TEXTAUSZUG >>
Nun, des Weinszteins Frage muss ich mich anschließen, aber hinzufügen, dass ich das "groß" selten so erwartete wie in diesem Fall des großen! Michael Wittenborn. Wunderbar!
:)
Die fümpf Sterne gehen natürlich einzig an Herrn Dell, der Film hatte sie nun wirklich nicht verdient. Aber ganz lustig war er. Naja, so einigermaßen.
Das kann ich nur unterschreiben.
Das haste eine Drehung verpasst: es war die Verhohnepiepelung der Verhohnepiepelung. Na, und bösartig ist auch was anderes...
So duster sehe ich das nicht. Die Korrupter-Kapitalist-Persiflage in der Figur des "herzensguten Kapitalisten" war doch Spitze. Das Problem war wirklich das Familiendrama, das rieb sich doch sehr aneinander.

DATENZEILEN >>

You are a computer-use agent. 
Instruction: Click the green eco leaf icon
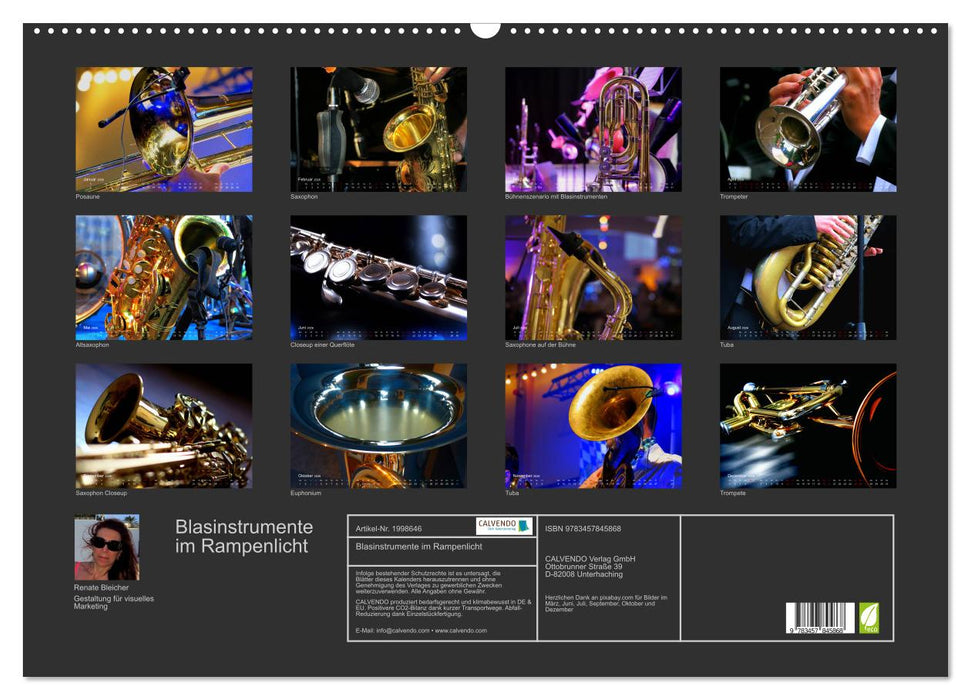click(869, 617)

AUFGABE >>
Geben Sie aus dem Textauszug oben den Abschnitt von „Die fümpf Sterne“ bis „auch was anderes...“ wortgetreu wieder.

LÖSUNG >>
Die fümpf Sterne gehen natürlich einzig an Herrn Dell, der Film hatte sie nun wirklich nicht verdient. Aber ganz lustig war er. Naja, so einigermaßen.
Das kann ich nur unterschreiben.
Das haste eine Drehung verpasst: es war die Verhohnepiepelung der Verhohnepiepelung. Na, und bösartig ist auch was anderes...